This week is dashboard week for DS5, which means that every day we have to make one Alteryx workflow and one Tableau dashboard, write one blog post about it, and then present it the next morning.

Everyone is welcome to participate, and if you are interested in joining us then check out this post where Andy writes about our assignments every morning. By the way, we also learn about our task for the day from that post 🙂

Today’s task

Make an Alteryx app that will query the UK police API and then open a Tableau dashboard pre-populated with the crime data. User must be able to select a specific crime type and a date range. Since the API returns crimes within 1 mile of a chosen location, users must also be able to choose a location by entering a postcode.

Alteryx workflow

At the beginning of our training we already learned how to work with APIs, and a few weeks ago we had an Alteryx week where we did our first macros and app. Hence the task looked pretty straightforward at first, and only later on did all the small details start to appear.

My workflow challenges

  • The API requires the latitude and longitude as part of the query string. This means that we first need to look up the latitude and longitude for each postcode before supplying these as part of the API request.
  • The crime category in this particular API doesn’t follow the pattern of a regular parameter, which would look something like this: http://……&category=robbery. Instead it is part of the main URL link, followed by a question mark: https://…./robbery?  This means that the crime category needs to be specified within the URL string and not as a separate query parameter that can be used with the standard payload functionality of the download tool.
  • The API request supports the call only one month at a time, which means that if the user can select a date range, then multiple API requests need to be made in order to download all the data. In order to do this, a batch macro is required. For the batch macro to function properly, complete URLs for each month need to be generated through the tool called Generate Rows.
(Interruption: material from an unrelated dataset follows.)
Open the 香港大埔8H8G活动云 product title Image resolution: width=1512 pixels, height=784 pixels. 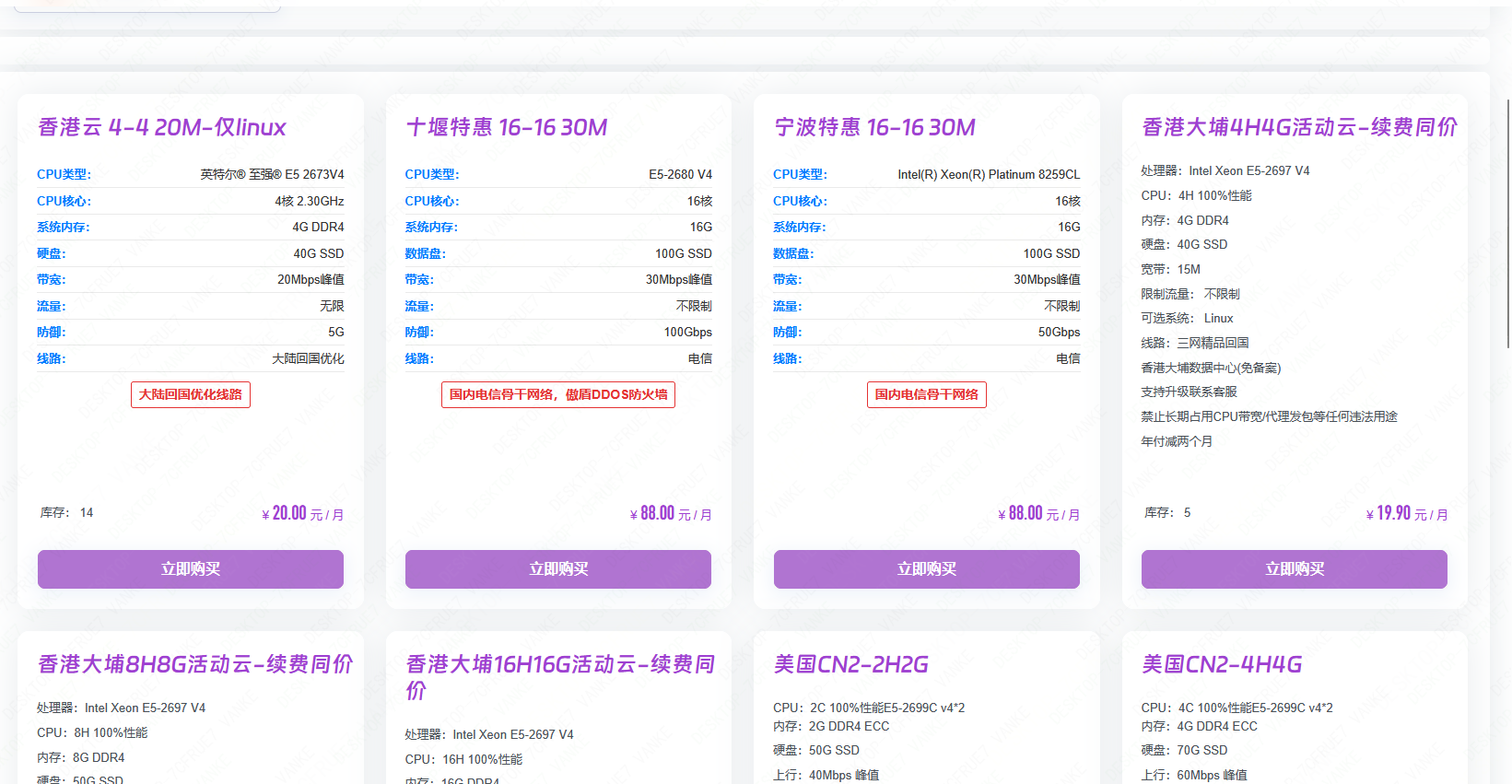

Things to be mindful about

  • Start date should be less than or equal to the end month
  • API data is aggregated at the month level, so we need to disregard the day value from the date selection interface
  • Postcodes could be written in upper or lower case, with or without spaces

Things that can be improved if there would be more time available

  • Implement the warning that so far the latest month available is January 2017, which is a rolling date moving forward
  • Implement postcode validation
  • Implement the drop-down selection of crime categories by only relevant categories for the dates selected, since there were a few minor changes to the category list in 2013.

 

Here are the screenshots of my Alteryx app and batch macro

Tableau dashboard

Since a lot of time was spent on data prep, the Tableau dashboard had to be done quickly. There were not many dimensions and measures to visualise, so I decide to go for a map with some KPIs.

My dashboard Challenge:

  • Stop using RED on black/white on dashboards.

 

When I heard that we are going to visualise crime data, I immediately remembered the application viz created by Wiktoria about crimes in Hell’s Kitchen. I really liked it, and was inspired by it, so I started creating something similar.

When I asked my fellow DSers for feedback, Laura pointed out that red dashboards are ‘my thing’. Indeed, my Tableau Public profile features a few red on black and red on white dashboards. Realising that Laura was right, I decided to rethink the colours, and here is how my final dashboard looks like.

My blog post challenges

  • Keep it short
  • Don’t overthink it

Day 1 Summary

I enjoyed the challenge of implementing the API app and I am also grateful for feedback about my colour choices, so that I will be more mindful about that from now on. Still, a blog post is the biggest challenge for me, being a non-native English speaker. I am looking forward to Day 2 for more learning and practice.